Les résultats de 11 co-transfections individuelles qui combinaient les parties d’ADN montrées précédemment ont été rassemblés dans un seul ensemble de données et comparés aux données de polytransfection. La comparaison des courbes dose-réponse de L7Ae réprimant le rapporteur de sortie a montré que le niveau de sortie médian par bac était très similaire entre les données de co-transfection et de poly-transfection. Une application réussie de la polytransfection a été démontrée pour optimiser un classificateur de type cellulaire.
Le micro-ARN-21 présent dans les cellules HeLa et les cellules non-HEK agit pour abattre l’expression de BM3R1 parce que BM3R1 réprime la production de la sortie du circuit mKO2. Lorsque le micro-ARN 21 est présent dans une cellule, l’expression de mKO2 sera activée. La quantité de Gal4-VP16 accorde l’expression de mKO2 à de faibles niveaux de BM3R1.
Chaque composant du circuit a été livré conjointement avec un marqueur fluorescent différent. Cette polytransfection quantifie la quantité de chaque composant du circuit reçue par chaque cellule. mKO2 est produit dans MIR21, produisant des cellules HeLa mais pas dans des cellules TEK.

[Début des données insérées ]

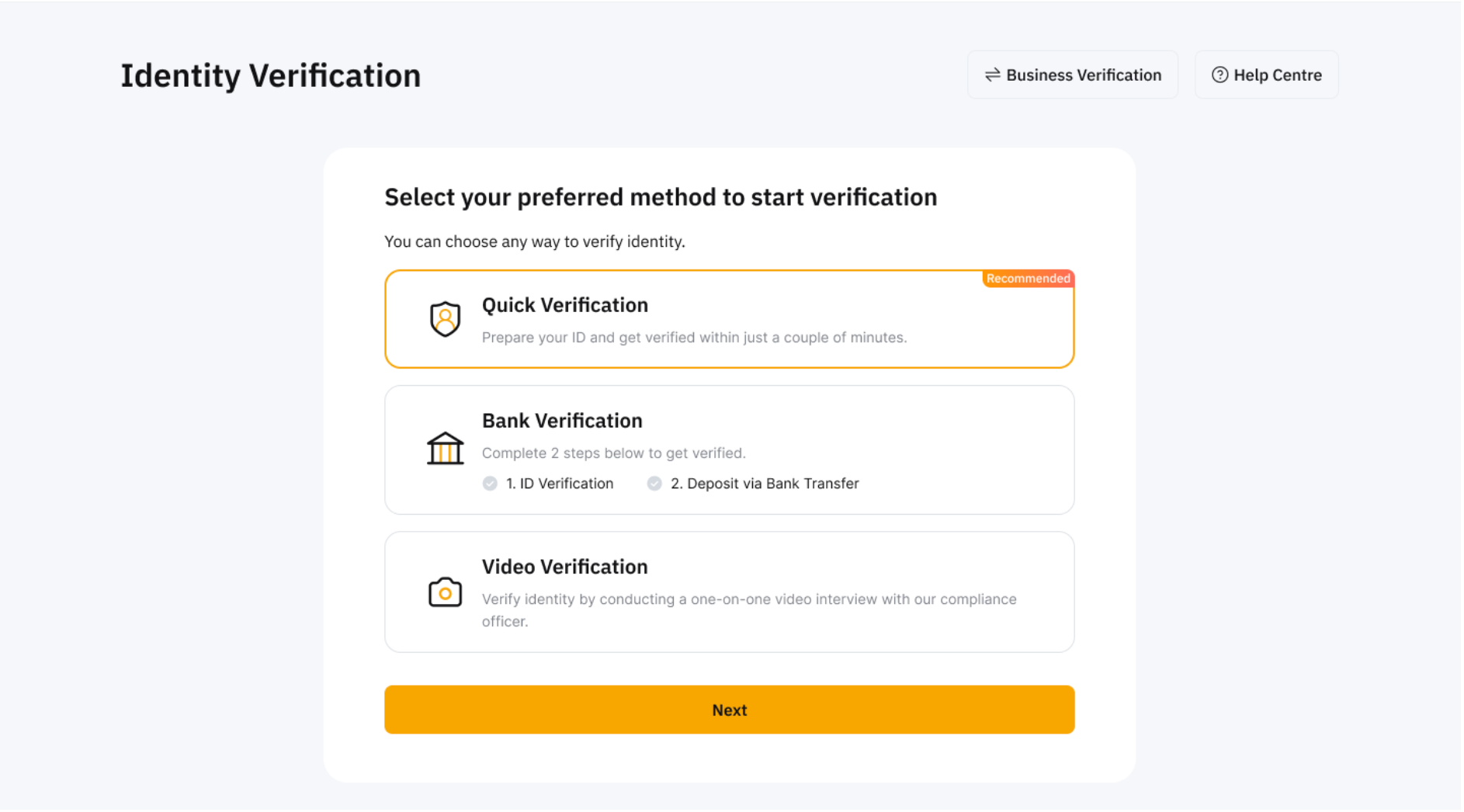Click the Quick Verification shield icon
The width and height of the screenshot is (1464, 812).
coord(445,319)
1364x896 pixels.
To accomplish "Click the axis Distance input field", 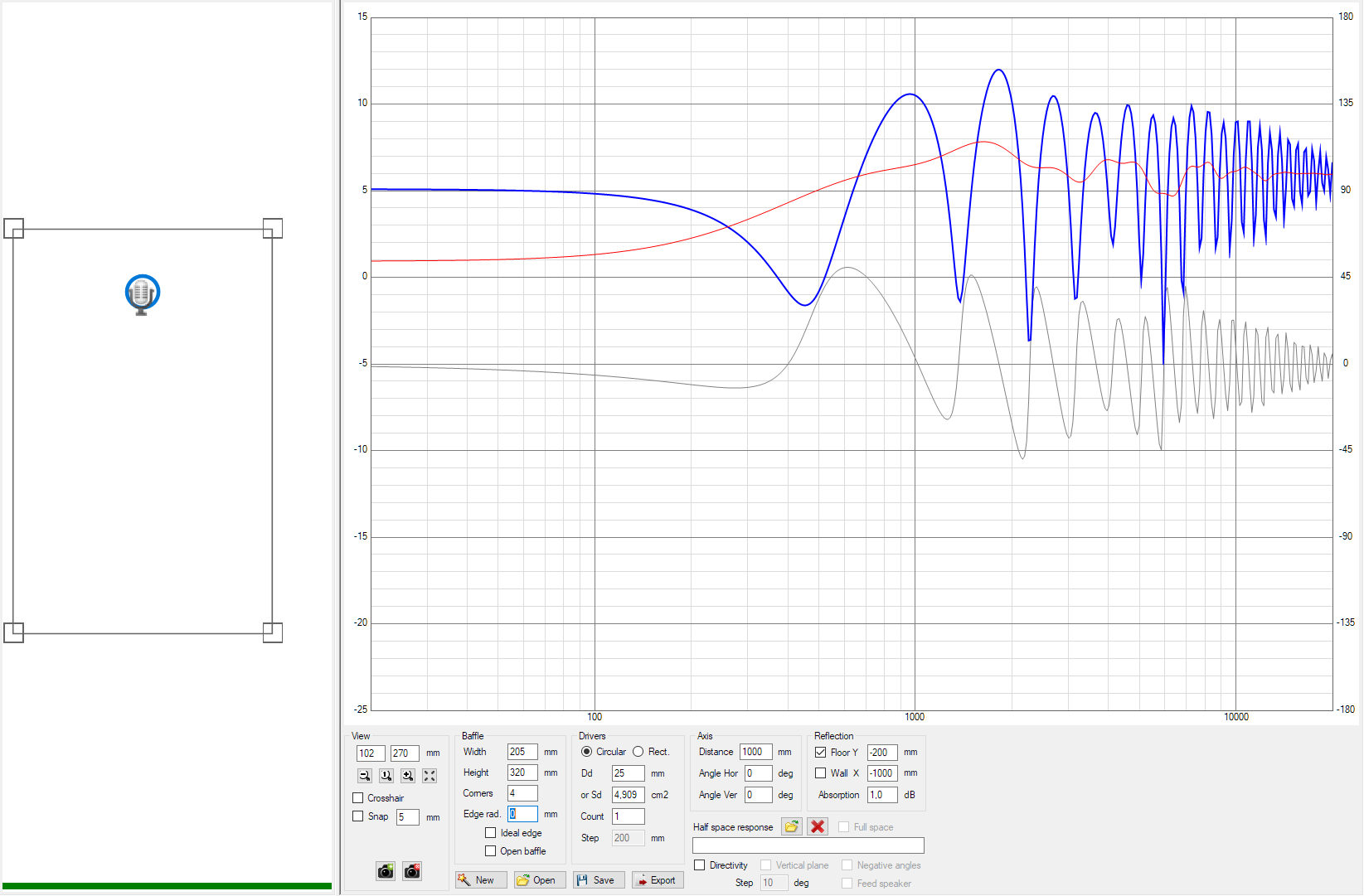I will tap(755, 752).
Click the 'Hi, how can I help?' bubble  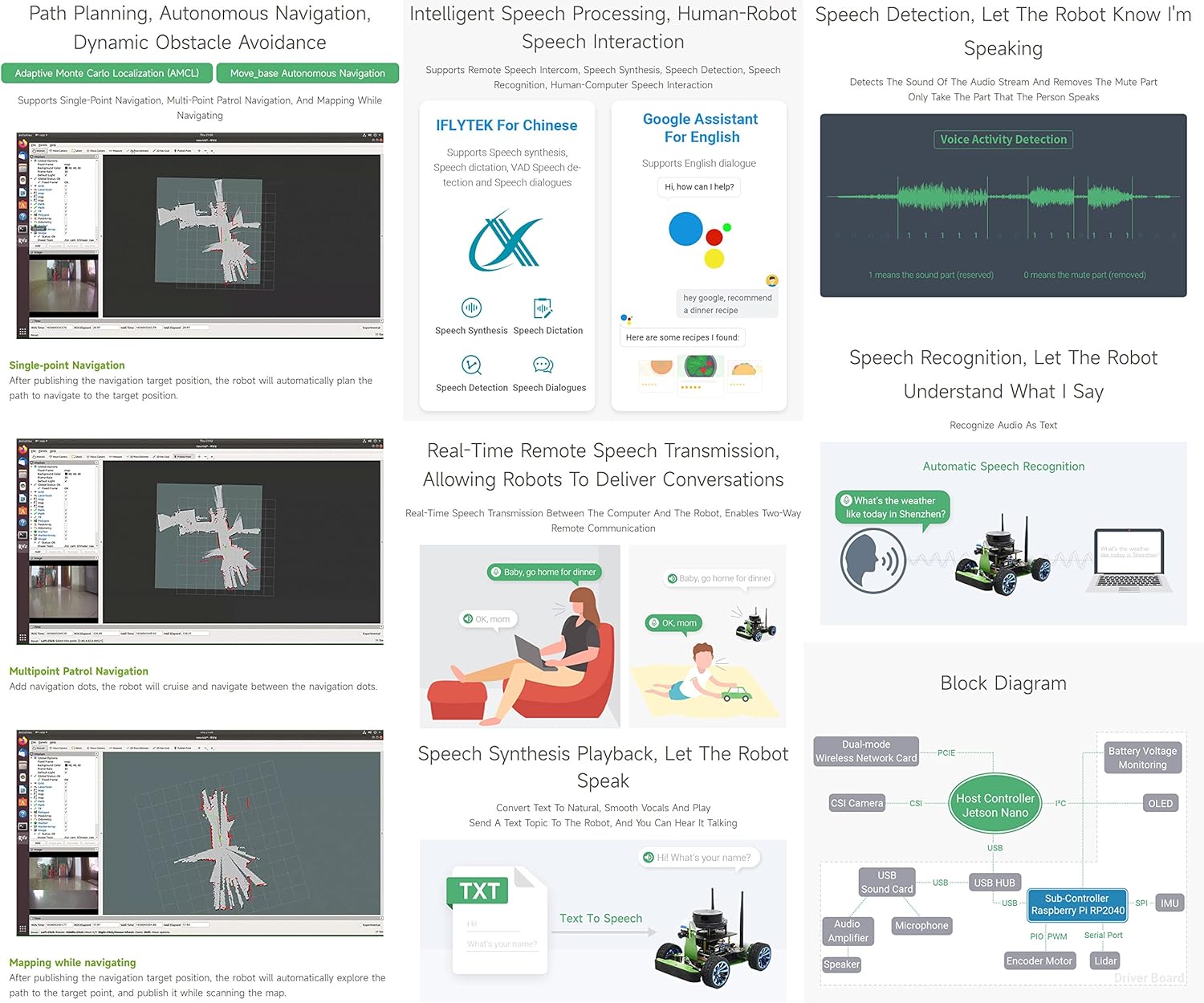(x=699, y=187)
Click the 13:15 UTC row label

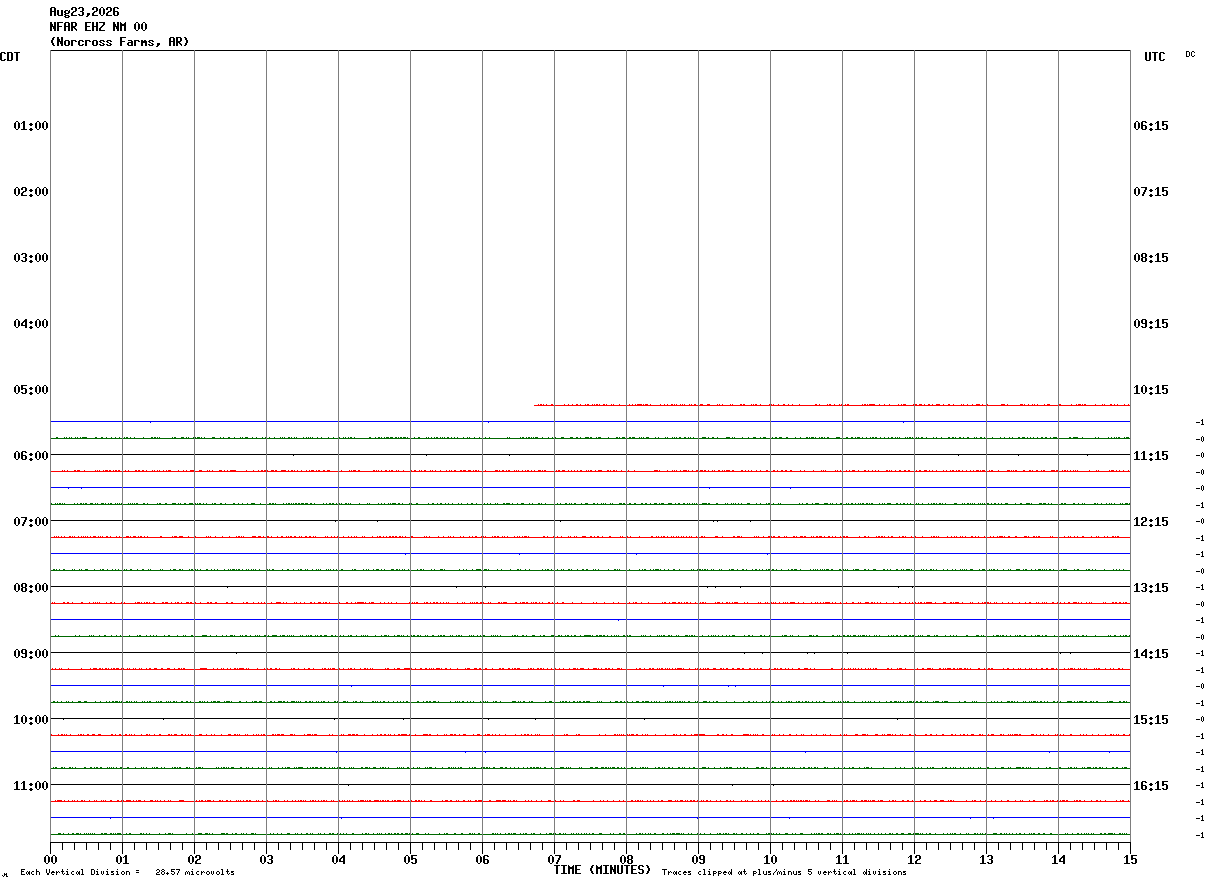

La sortie mKO2 a été analysée après avoir livré ces composants de circuit dans des mélanges de transfection séparés avec des rapporteurs fluorescents distincts pour indiquer la quantité de chaque composant du circuit reçue par une cellule particulière. Ce sous-échantillonnage a prédit qu’à ce rapport, le circuit co-transfecté avait une spécificité de 91%, une sensibilité de 62% et une précision de 77%, lors de la classification des cellules HEK293 par rapport aux cellules HeLa. Le point douloureux le plus courant dans ce protocole est l’absence d’une corrélation étroite dans chaque mélange de transfection.
N’oubliez donc pas de mélanger vigoureusement les tubes de transfection juste après l’ajout du réactif amplificateur, puis soyez doux avec le mélange et le pipetage des tubes de transfection après l’ajout du mélange de transfection contenant des lipides Les composants génétiques de cette procédure pourraient être remplacés par d’autres composants génétiques pour répondre aux questions sur leur performance fonctionnelle dans divers environnements. Cette méthode a rapidement développé des circuits génétiques, tels que des classificateurs cellulaires, des contrôleurs de rétroaction et de feedforward, des motifs bi-stables et bien d’autres.